Objective: To determine the accuracy of the Lindstrom surgical nomogram for astigmatism.
Design: A prospective multicenter study.
Patients: One hundred sixty eyes of 95 patients underwent astigmatic keratotomy in eight centers by nine surgeons. Inclusion criteria for the study included age of at least 18 years with 1 to 6 diopters (D) of naturally occurring corneal astigmatism and less than 1 D of lenticular astigmatism.
Interventions: A standardized astigmatic keratotomy surgical technique was performed on each eye. Surgical measurements were determined using the Lindstrom surgical nomogram for astigmatism.
Main outcome measure: The Holladay, Cravy, Koch vector analysis method was used to determine the change in refractive cylinder results. Refractive changes also are presented without vector analysis merely using the absolute change in refractive cylinder and axis.
Results: Multiple regression analysis was used to develop a mathematical model determining the factors predictive of the change in refractive cylinder. The significant predictors for the amount of astigmatic correction achieved were, in order of decreasing importance, the following: number of incisions (R2 = 30%), incision length (R2 = 16%), age (R2 = 8%), and gender (R2 = 2%).

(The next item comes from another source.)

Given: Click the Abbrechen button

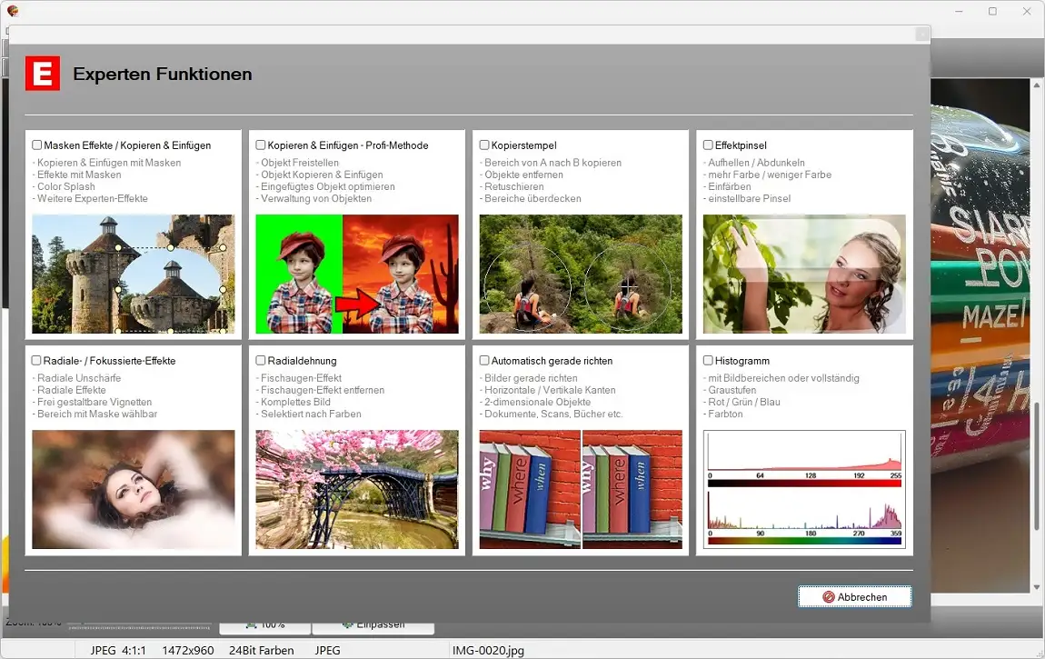Looking at the screenshot, I should coord(854,596).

Conclusions: Astigmatism is a two-dimensional measurement of both quantity and direction that is most appropriately analyzed with vector analysis. The original Lindstrom surgical nomogram for arcuate keratotomy used in this study is still quite useful although it tended to underpredict results for many patients, especially those having two incisional surgeries. Some older subjects having minimal surgery achieved greater correction than predicted by the original nomogram. The most important factors predictive of greater astigmatic keratotomy surgical effect are incision number, incision length, older age, and male gender.